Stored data
------------------------------------------------------------

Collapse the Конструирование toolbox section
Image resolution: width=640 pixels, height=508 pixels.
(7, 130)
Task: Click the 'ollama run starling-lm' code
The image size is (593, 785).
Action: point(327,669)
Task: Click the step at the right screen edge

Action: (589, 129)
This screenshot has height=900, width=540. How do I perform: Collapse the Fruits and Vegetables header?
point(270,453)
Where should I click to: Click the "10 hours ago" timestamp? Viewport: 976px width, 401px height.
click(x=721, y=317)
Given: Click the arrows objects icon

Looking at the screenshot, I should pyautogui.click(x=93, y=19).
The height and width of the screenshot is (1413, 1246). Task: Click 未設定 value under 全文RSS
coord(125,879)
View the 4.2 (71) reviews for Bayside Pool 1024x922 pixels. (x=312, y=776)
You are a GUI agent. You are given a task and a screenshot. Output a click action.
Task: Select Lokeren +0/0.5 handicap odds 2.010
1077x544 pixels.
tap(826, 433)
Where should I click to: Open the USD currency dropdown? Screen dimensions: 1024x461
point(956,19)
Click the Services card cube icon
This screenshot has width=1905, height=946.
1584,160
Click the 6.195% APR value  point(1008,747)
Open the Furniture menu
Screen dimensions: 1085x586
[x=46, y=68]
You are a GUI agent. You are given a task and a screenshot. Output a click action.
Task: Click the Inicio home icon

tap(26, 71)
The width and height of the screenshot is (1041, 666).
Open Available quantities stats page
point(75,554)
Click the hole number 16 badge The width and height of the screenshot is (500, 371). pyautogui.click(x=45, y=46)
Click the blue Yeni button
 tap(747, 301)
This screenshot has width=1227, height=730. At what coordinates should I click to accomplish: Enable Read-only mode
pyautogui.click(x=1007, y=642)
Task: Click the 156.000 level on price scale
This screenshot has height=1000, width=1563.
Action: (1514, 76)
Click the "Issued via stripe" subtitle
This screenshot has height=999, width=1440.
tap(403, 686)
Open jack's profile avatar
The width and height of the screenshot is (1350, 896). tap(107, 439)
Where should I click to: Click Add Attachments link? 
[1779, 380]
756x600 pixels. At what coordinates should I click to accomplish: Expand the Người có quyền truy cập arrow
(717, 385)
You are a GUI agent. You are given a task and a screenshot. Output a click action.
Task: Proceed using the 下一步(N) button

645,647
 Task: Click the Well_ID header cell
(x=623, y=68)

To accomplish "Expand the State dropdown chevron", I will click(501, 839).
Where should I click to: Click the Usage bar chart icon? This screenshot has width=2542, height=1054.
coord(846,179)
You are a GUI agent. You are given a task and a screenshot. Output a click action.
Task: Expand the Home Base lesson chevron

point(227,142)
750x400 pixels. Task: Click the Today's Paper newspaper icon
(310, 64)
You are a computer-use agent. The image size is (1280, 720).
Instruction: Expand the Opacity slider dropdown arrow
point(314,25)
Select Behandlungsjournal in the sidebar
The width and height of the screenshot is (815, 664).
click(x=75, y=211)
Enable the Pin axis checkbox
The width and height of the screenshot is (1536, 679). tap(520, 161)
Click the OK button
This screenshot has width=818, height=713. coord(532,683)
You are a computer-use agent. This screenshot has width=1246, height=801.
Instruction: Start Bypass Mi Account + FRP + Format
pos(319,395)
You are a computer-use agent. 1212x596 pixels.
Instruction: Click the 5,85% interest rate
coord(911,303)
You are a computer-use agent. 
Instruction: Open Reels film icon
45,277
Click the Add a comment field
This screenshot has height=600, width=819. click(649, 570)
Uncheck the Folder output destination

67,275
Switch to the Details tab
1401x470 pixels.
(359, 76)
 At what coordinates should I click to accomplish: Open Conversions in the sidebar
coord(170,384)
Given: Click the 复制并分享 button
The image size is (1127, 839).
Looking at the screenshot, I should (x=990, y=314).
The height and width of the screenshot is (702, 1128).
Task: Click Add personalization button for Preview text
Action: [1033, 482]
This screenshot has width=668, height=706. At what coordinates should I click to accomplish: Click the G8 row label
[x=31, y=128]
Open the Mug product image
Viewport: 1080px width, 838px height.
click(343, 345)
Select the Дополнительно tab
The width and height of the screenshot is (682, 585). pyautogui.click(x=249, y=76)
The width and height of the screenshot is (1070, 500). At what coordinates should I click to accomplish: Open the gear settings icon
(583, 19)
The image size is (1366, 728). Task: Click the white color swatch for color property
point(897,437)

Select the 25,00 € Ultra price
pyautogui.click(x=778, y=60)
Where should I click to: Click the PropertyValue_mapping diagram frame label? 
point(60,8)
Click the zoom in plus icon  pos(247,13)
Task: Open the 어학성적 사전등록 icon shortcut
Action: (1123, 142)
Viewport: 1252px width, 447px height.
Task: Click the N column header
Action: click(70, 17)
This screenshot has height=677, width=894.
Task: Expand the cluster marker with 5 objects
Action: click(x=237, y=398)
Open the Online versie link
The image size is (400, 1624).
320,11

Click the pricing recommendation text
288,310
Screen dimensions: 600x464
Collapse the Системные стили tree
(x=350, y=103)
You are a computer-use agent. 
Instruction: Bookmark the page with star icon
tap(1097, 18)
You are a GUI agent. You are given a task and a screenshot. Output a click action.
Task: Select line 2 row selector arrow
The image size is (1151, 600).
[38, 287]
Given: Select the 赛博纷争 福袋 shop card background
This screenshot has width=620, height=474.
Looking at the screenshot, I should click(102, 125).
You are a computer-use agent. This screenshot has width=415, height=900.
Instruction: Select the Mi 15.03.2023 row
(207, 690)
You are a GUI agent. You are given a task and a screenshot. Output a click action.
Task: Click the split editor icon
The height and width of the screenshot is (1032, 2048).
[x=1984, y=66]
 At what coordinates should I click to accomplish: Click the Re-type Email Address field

------------------------------------------------------------

• [What is being asked] Your response should consist of the data above, duplicated exactly.

• [Result of this task]
Collapse the Конструирование toolbox section
Image resolution: width=640 pixels, height=508 pixels.
(7, 130)
Task: Click the 'ollama run starling-lm' code
The image size is (593, 785).
Action: point(327,669)
Task: Click the step at the right screen edge

Action: (589, 129)
This screenshot has height=900, width=540. How do I perform: Collapse the Fruits and Vegetables header?
point(270,453)
Where should I click to: Click the "10 hours ago" timestamp? Viewport: 976px width, 401px height.
click(x=721, y=317)
Given: Click the arrows objects icon

Looking at the screenshot, I should pyautogui.click(x=93, y=19).
The height and width of the screenshot is (1413, 1246). Task: Click 未設定 value under 全文RSS
coord(125,879)
View the 4.2 (71) reviews for Bayside Pool 1024x922 pixels. (x=312, y=776)
You are a GUI agent. You are given a task and a screenshot. Output a click action.
Task: Select Lokeren +0/0.5 handicap odds 2.010
1077x544 pixels.
tap(826, 433)
Where should I click to: Open the USD currency dropdown? Screen dimensions: 1024x461
point(956,19)
Click the Services card cube icon
This screenshot has width=1905, height=946.
1584,160
Click the 6.195% APR value  point(1008,747)
Open the Furniture menu
Screen dimensions: 1085x586
[x=46, y=68]
You are a GUI agent. You are given a task and a screenshot. Output a click action.
Task: Click the Inicio home icon

tap(26, 71)
The width and height of the screenshot is (1041, 666).
Open Available quantities stats page
point(75,554)
Click the hole number 16 badge The width and height of the screenshot is (500, 371). pyautogui.click(x=45, y=46)
Click the blue Yeni button
 tap(747, 301)
This screenshot has width=1227, height=730. At what coordinates should I click to accomplish: Enable Read-only mode
pyautogui.click(x=1007, y=642)
Task: Click the 156.000 level on price scale
This screenshot has height=1000, width=1563.
Action: (1514, 76)
Click the "Issued via stripe" subtitle
This screenshot has height=999, width=1440.
tap(403, 686)
Open jack's profile avatar
The width and height of the screenshot is (1350, 896). tap(107, 439)
Where should I click to: Click Add Attachments link? 
[1779, 380]
756x600 pixels. At what coordinates should I click to accomplish: Expand the Người có quyền truy cập arrow
(717, 385)
You are a GUI agent. You are given a task and a screenshot. Output a click action.
Task: Proceed using the 下一步(N) button

645,647
 Task: Click the Well_ID header cell
(x=623, y=68)

To accomplish "Expand the State dropdown chevron", I will click(501, 839).
Where should I click to: Click the Usage bar chart icon? This screenshot has width=2542, height=1054.
coord(846,179)
You are a GUI agent. You are given a task and a screenshot. Output a click action.
Task: Expand the Home Base lesson chevron

point(227,142)
750x400 pixels. Task: Click the Today's Paper newspaper icon
(310, 64)
You are a computer-use agent. The image size is (1280, 720).
Instruction: Expand the Opacity slider dropdown arrow
point(314,25)
Select Behandlungsjournal in the sidebar
The width and height of the screenshot is (815, 664).
click(x=75, y=211)
Enable the Pin axis checkbox
The width and height of the screenshot is (1536, 679). tap(520, 161)
Click the OK button
This screenshot has width=818, height=713. coord(532,683)
You are a computer-use agent. This screenshot has width=1246, height=801.
Instruction: Start Bypass Mi Account + FRP + Format
pos(319,395)
You are a computer-use agent. 1212x596 pixels.
Instruction: Click the 5,85% interest rate
coord(911,303)
You are a computer-use agent. 
Instruction: Open Reels film icon
45,277
Click the Add a comment field
This screenshot has height=600, width=819. click(649, 570)
Uncheck the Folder output destination

67,275
Switch to the Details tab
1401x470 pixels.
(359, 76)
 At what coordinates should I click to accomplish: Open Conversions in the sidebar
coord(170,384)
Given: Click the 复制并分享 button
The image size is (1127, 839).
Looking at the screenshot, I should (x=990, y=314).
The height and width of the screenshot is (702, 1128).
Task: Click Add personalization button for Preview text
Action: [1033, 482]
This screenshot has width=668, height=706. At what coordinates should I click to accomplish: Click the G8 row label
[x=31, y=128]
Open the Mug product image
Viewport: 1080px width, 838px height.
click(343, 345)
Select the Дополнительно tab
The width and height of the screenshot is (682, 585). pyautogui.click(x=249, y=76)
The width and height of the screenshot is (1070, 500). At what coordinates should I click to accomplish: Open the gear settings icon
(583, 19)
The image size is (1366, 728). Task: Click the white color swatch for color property
point(897,437)

Select the 25,00 € Ultra price
pyautogui.click(x=778, y=60)
Where should I click to: Click the PropertyValue_mapping diagram frame label? 
point(60,8)
Click the zoom in plus icon  pos(247,13)
Task: Open the 어학성적 사전등록 icon shortcut
Action: (1123, 142)
Viewport: 1252px width, 447px height.
Task: Click the N column header
Action: click(70, 17)
This screenshot has height=677, width=894.
Task: Expand the cluster marker with 5 objects
Action: click(x=237, y=398)
Open the Online versie link
The image size is (400, 1624).
320,11

Click the pricing recommendation text
288,310
Screen dimensions: 600x464
Collapse the Системные стили tree
(x=350, y=103)
You are a computer-use agent. 
Instruction: Bookmark the page with star icon
tap(1097, 18)
You are a GUI agent. You are given a task and a screenshot. Output a click action.
Task: Select line 2 row selector arrow
The image size is (1151, 600).
[38, 287]
Given: Select the 赛博纷争 福袋 shop card background
This screenshot has width=620, height=474.
Looking at the screenshot, I should click(102, 125).
You are a computer-use agent. This screenshot has width=415, height=900.
Instruction: Select the Mi 15.03.2023 row
(207, 690)
You are a GUI agent. You are given a task and a screenshot. Output a click action.
Task: Click the split editor icon
The height and width of the screenshot is (1032, 2048).
[x=1984, y=66]
 At what coordinates should I click to accomplish: Click the Re-type Email Address field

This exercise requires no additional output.